This is a learning game we're all playing together, and though we may be playing different levels of this game, we're all playing the same game.
So it seems to me that there are 3 main issues that keep appearing over and over again on the forum.
- Controlling physics in Platformers
Handling data over multiple actors - especially assigning/retrieving actor variables from other actors/scripts.
Errors with crashing/freezing.
These forces are not simply obstacles to be overcome and left behind, they're more like mountains to climb - you are always climbing up one of the mountains, and you cannot ever reach the top, because the top would be perfection. There is no such thing, all the best company in the world can do is be "higher on the mountain than any other person has been".
The overall concept of game structure will assist you in all three; as you learn one, parts of the others become more obvious. There is a super sensible method for handling nearly everything, if we could only find out what that method is, and be able to comprehend it.
First let me point out that Rome was not built in a day. What this means in learning, is that you can't learn C++ in a day. To do so would damage your brain beyond repair, we generally refer to something like this as "Trauma".
Not only does it take time for your brain to build pathways(just like it takes time build muscles), so too the data is only useful if its relative to everything else; For instance, what good would it be to learn how to rebuild an automobile transmission if you haven't yet learned how to remove the housing and take the transmission out first?
So its gonna take time. That's all there is to it.
One of the problems with trying to learn these things when you don't have much money, is that generally, the more successful a product is, the less willing the authors are to share the details of it with you. Any of you who have looked at flash tutorials on the web know what i mean - thousands of incomplete, outdated tutorials, or ones that simply don't make any sense.
You can go to a university to learn flash, but that costs more money - you can google free tutorials for about 50$ a month, or whatever your internet connection costs. But college costs you 1,000$ a month.
And of course, cheaper schools pay their professors less, so they get crappier professors. The top dog programmers at Rockstar games don't have time to teach; they're too busy getting rich making games.
It would be nice if we could develop a few branches of ge programming and establish them as a standard. Perhaps there could be a community project, whereby teams take the existing demos and scripts and develop the smoothest established template for these;
Then the teams could post their final script/ged on a top-link page or post, where new users could find out things like anti-moonwalk and view follow actor right from the start.
And what i mean by branches is that there could be multiple versions of a script with multiple teams on it; if one team wanted to make an rpg setup by arrays while another set it up thru actor scripts - we could end up with multiple methods. And I think the methods would sort themselves out - especially if people posted about each one as they used them, so that methods that don't work in the long run could be dumped.
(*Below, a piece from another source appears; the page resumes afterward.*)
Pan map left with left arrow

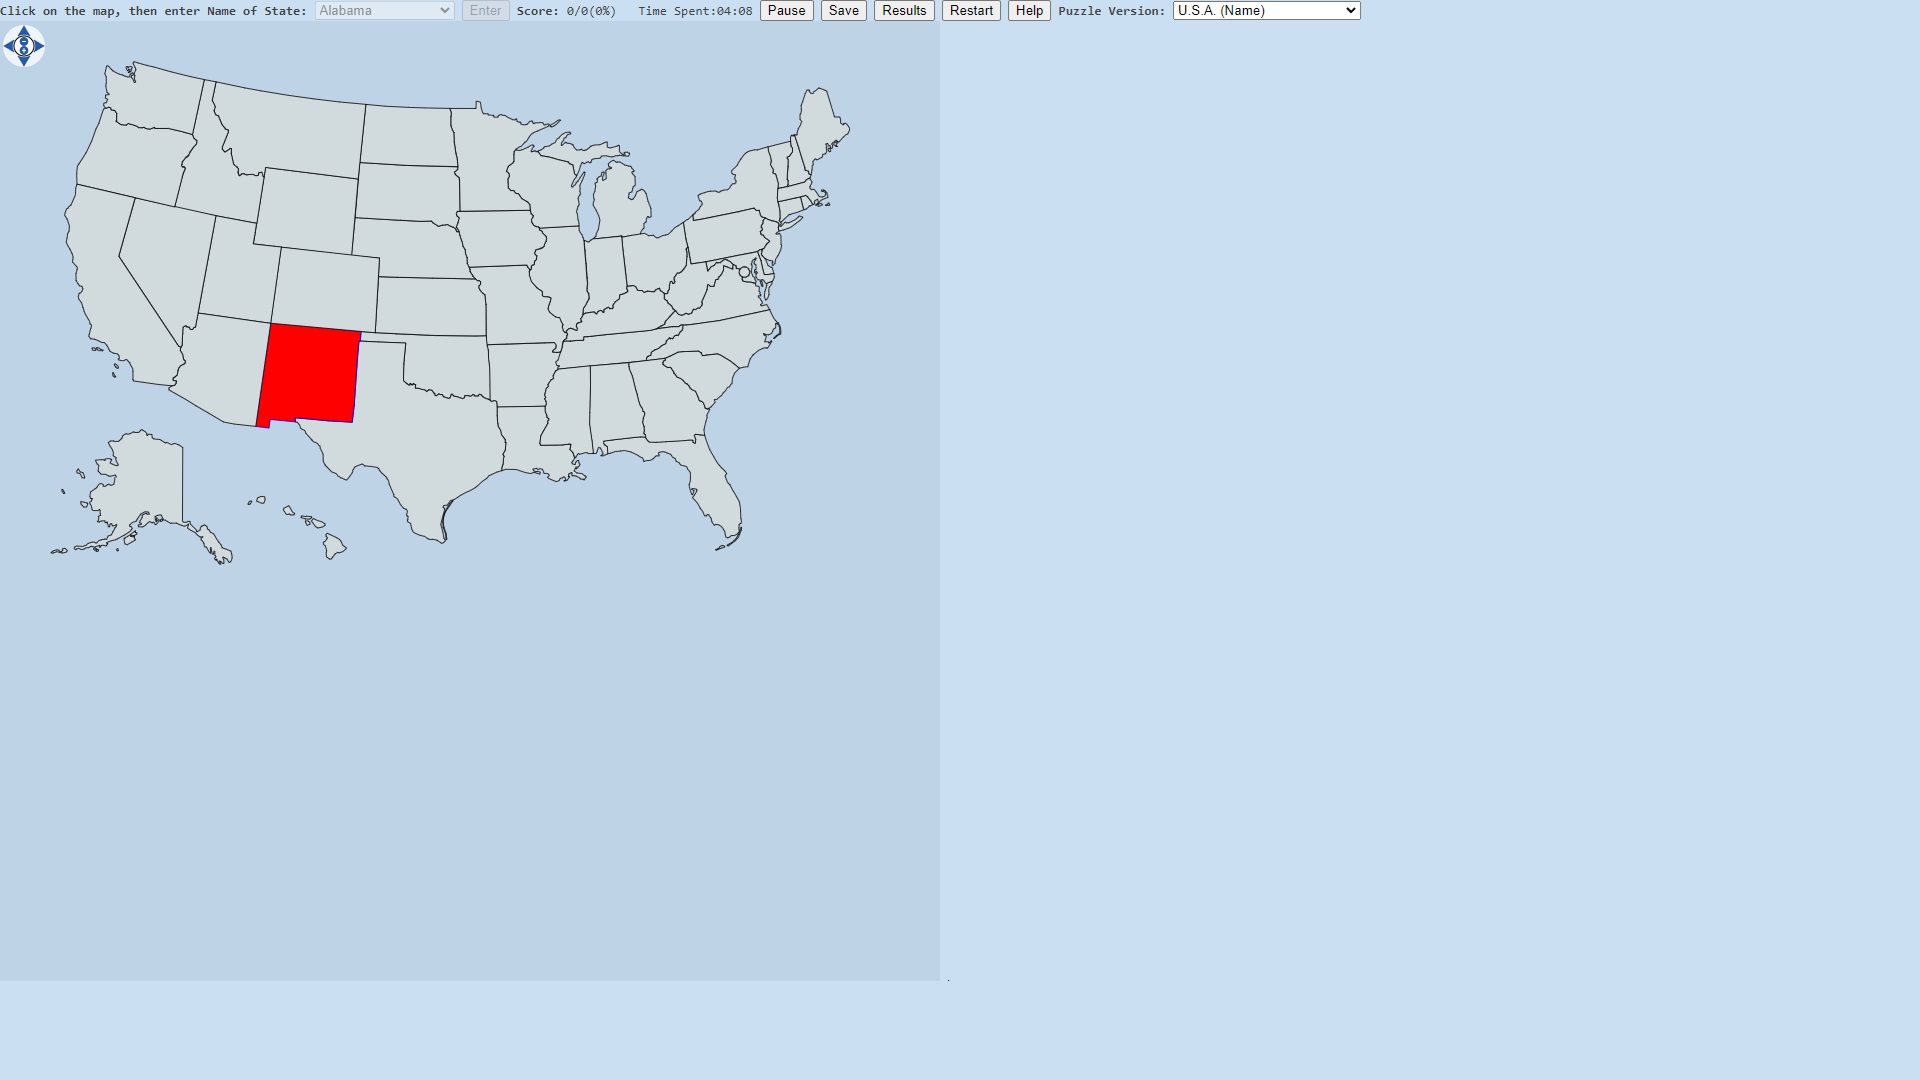click(10, 46)
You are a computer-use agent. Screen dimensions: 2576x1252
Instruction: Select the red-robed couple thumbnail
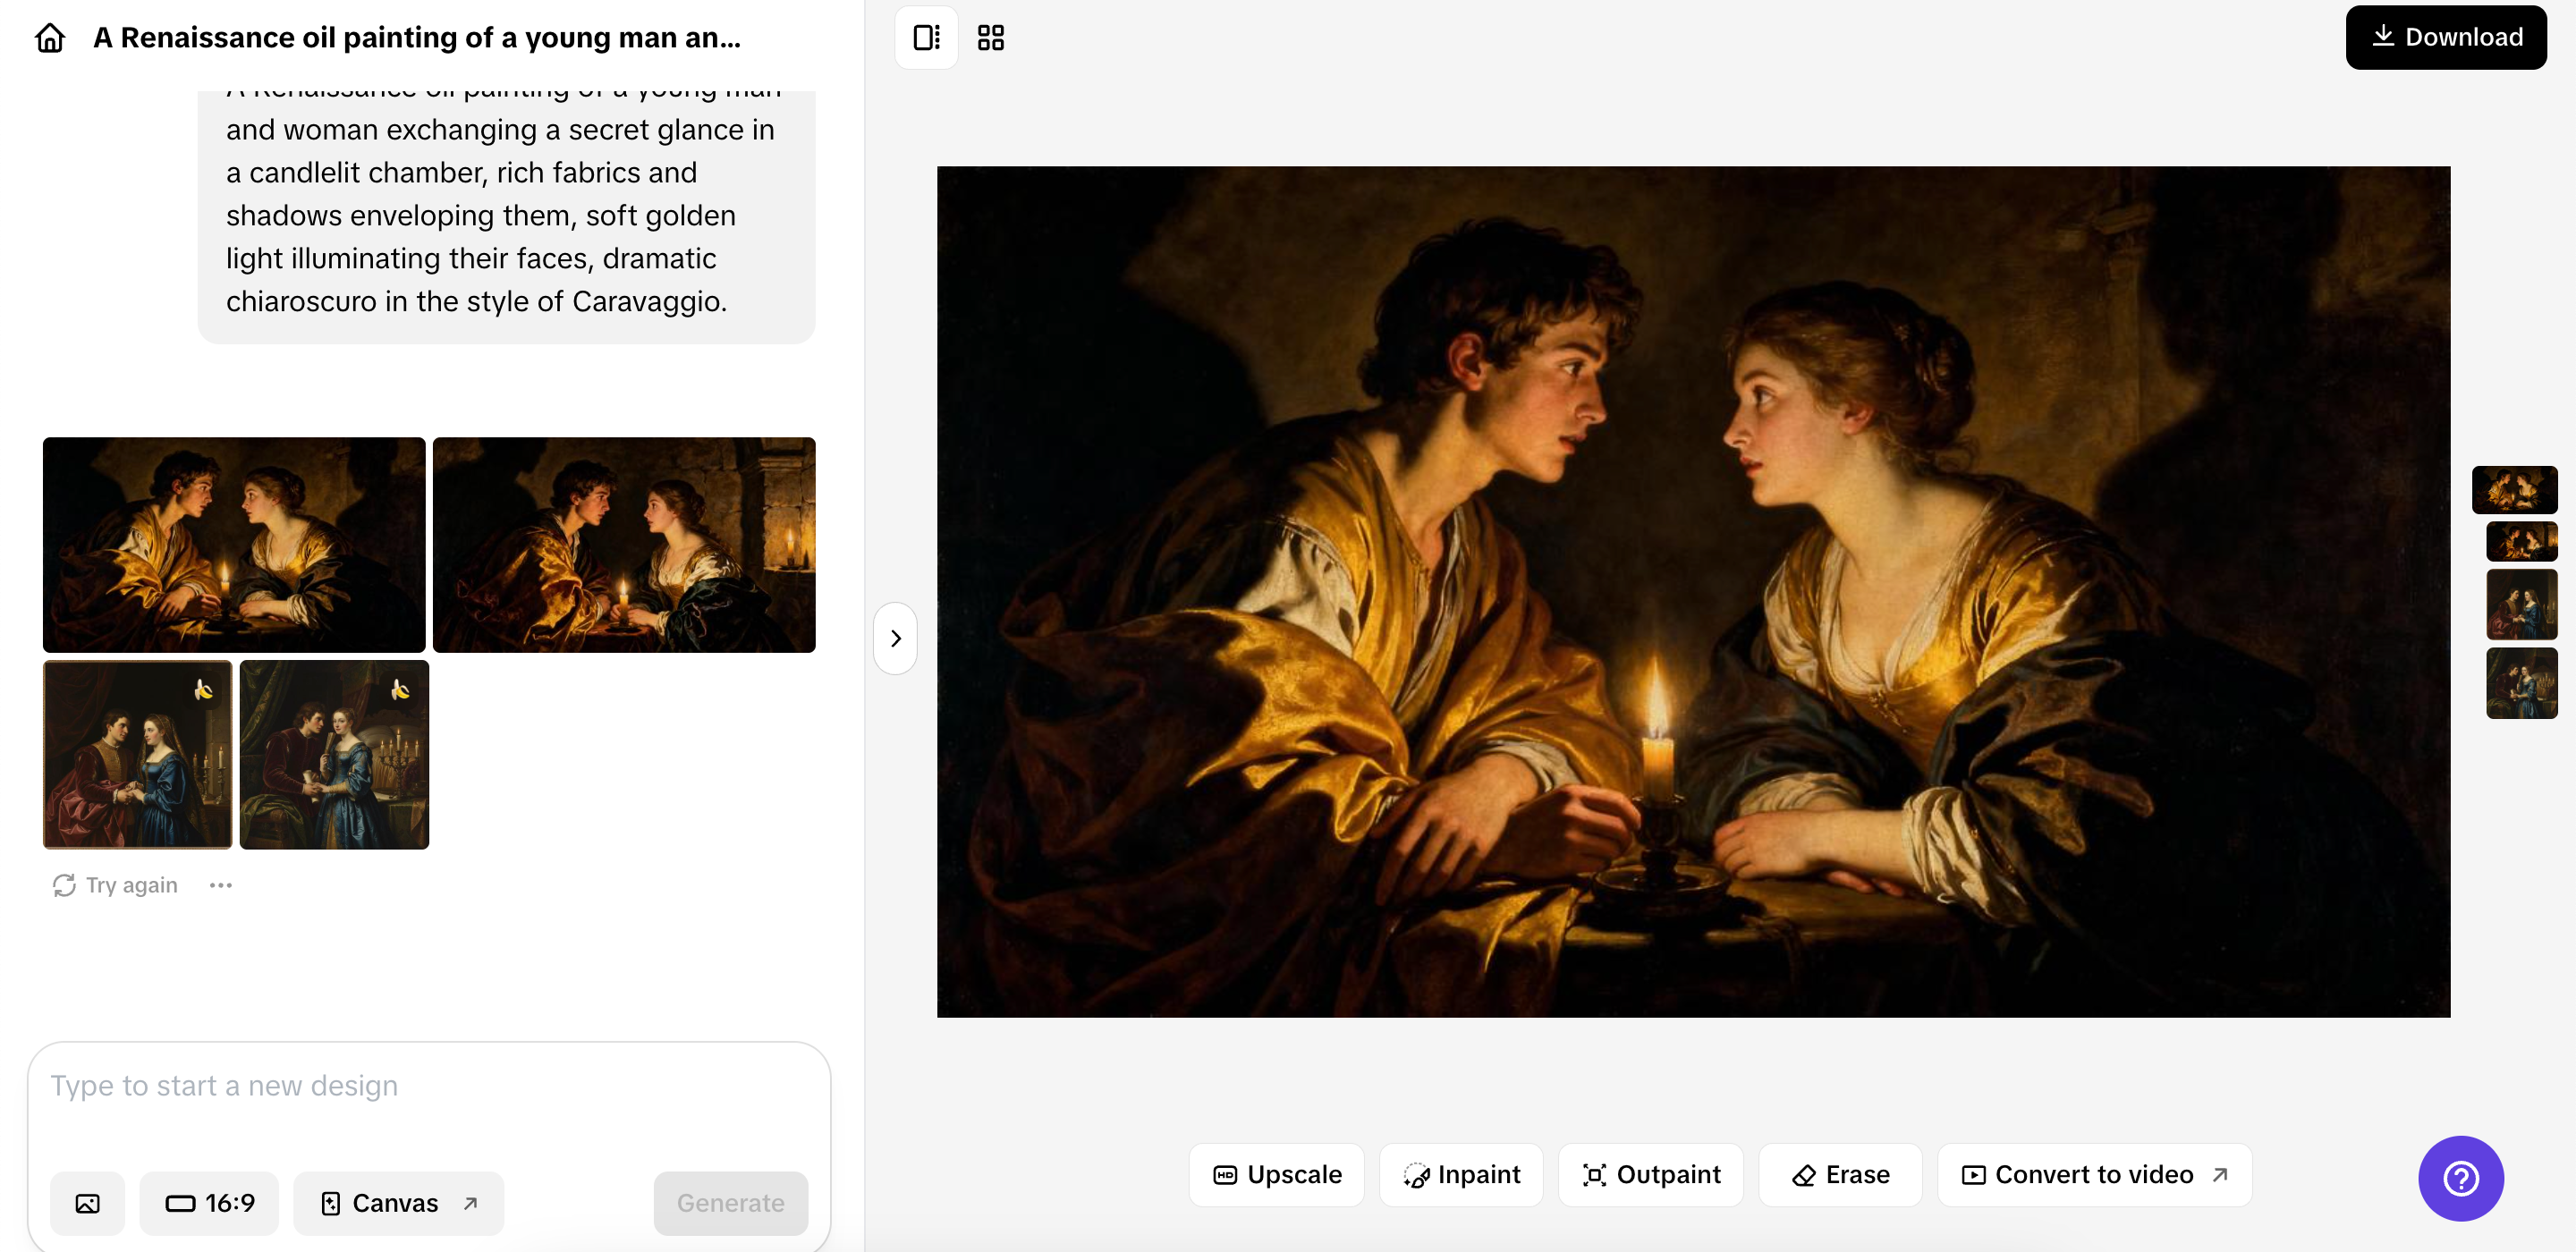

A binary tree can be used to locate screen areas; notice how you can get to the corner with only a few 1's and 0's - by the time you've narrowed it down to a 32x32 square, you've only used two bytes of data - or less, depending on how exact it needs to be. A targeting or pathfinding system could really benefit from this. (A* pathfinding uses 3 integers for each path cell - which could number in the hundreds!)
Its not that there's anything wrong here that needs to be fixed; its just that things could always be better. We could all be learning faster. This forum is a catalyst for learning, and we could develop it further and make it ....neater.
The reason animals, reptiles, fish, and insects all breath air is that oxygen is used in metabolism; Inside the cells glucose is converted to energy. It is literally set on fire. And of course, oxygen helps fire burn.
The difference between an anaerobic creature (one that doesn't need oxygen like mold and bacteria) and aerobic creatures like us is a final energy return of 19 to 1!!!! For every nineteen calories we can get from a piece of sugar, the bacteria can only get one!
Is your current game 19x better than your first one?